The island has 394 feet high cliffs populated by seabirds. Pola Island has been described as American Samoa's "top seabird nesting site." Pola Island and nearby Pola'uta Ridge are American Samoa's most important nesting and roosting areas for several seabird species. The only breeding colonies of Red-footed boobies in American Samoa are Rose Atoll and Pola Island including nearby Pola'uta Ridge.

The Pola region of Vatia is the most important roosting and nesting sites in American Samoa for numerous species of seabirds. Some bird species here include:

- Red-footed booby (Sula sula)
- Brown booby (Sula leucogaster)
- Greater frigatebird (Fregata minor)
- Lesser frigatebird (Fregata ariel)
- Brown noddy (Anous stolidus)
- Black noddy (Anous minutus)
- Blue-gray noddy (Drocelstema cerulea)
- Gray-backed Tern (Stema lunata)

Bridled terns are rare visitors in American Samoa, however, they have been recorded at Pola Island.
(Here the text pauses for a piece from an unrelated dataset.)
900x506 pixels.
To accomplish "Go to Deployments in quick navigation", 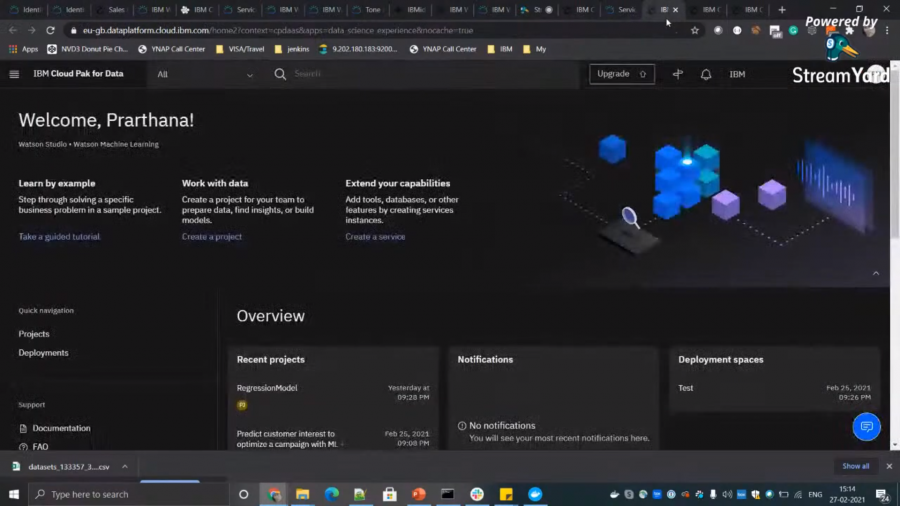I will click(x=43, y=353).
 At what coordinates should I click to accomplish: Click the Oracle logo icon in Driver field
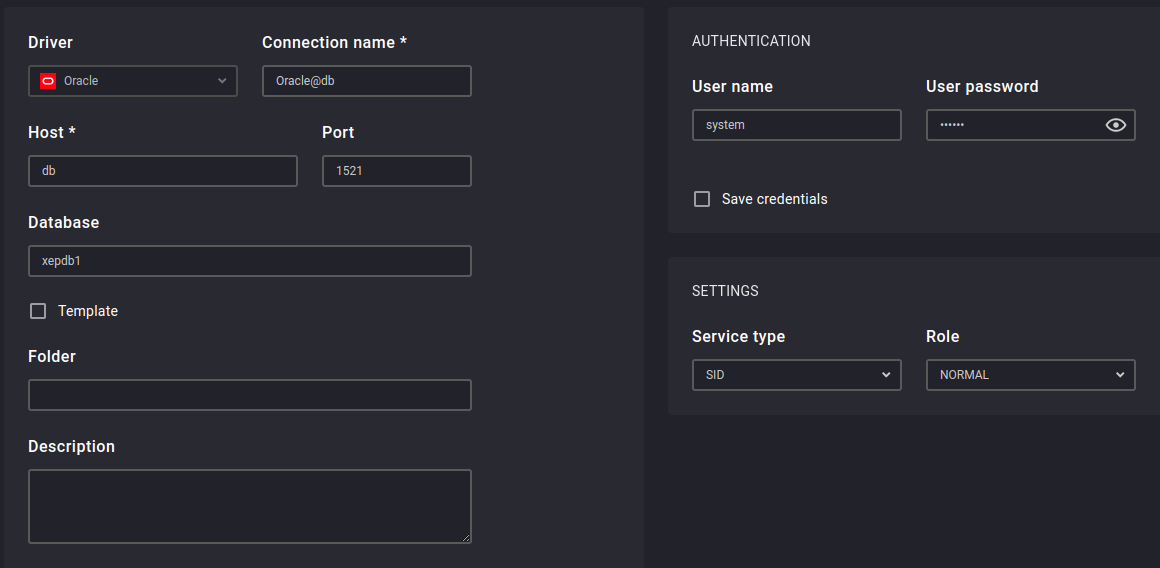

Pola Island is the primary breeding area for boobies and frigatebirds on Tutuila Island.

===Hunting===
Hunting of Brown boobies, known as A'ega o le Pola, was a tradition in the past. However, the birds were over-hunted due to the use of shotguns and remained gone from the Pola area until recently. The eggs from Brown boobies were considered a delicacy for nearby Vatia residents.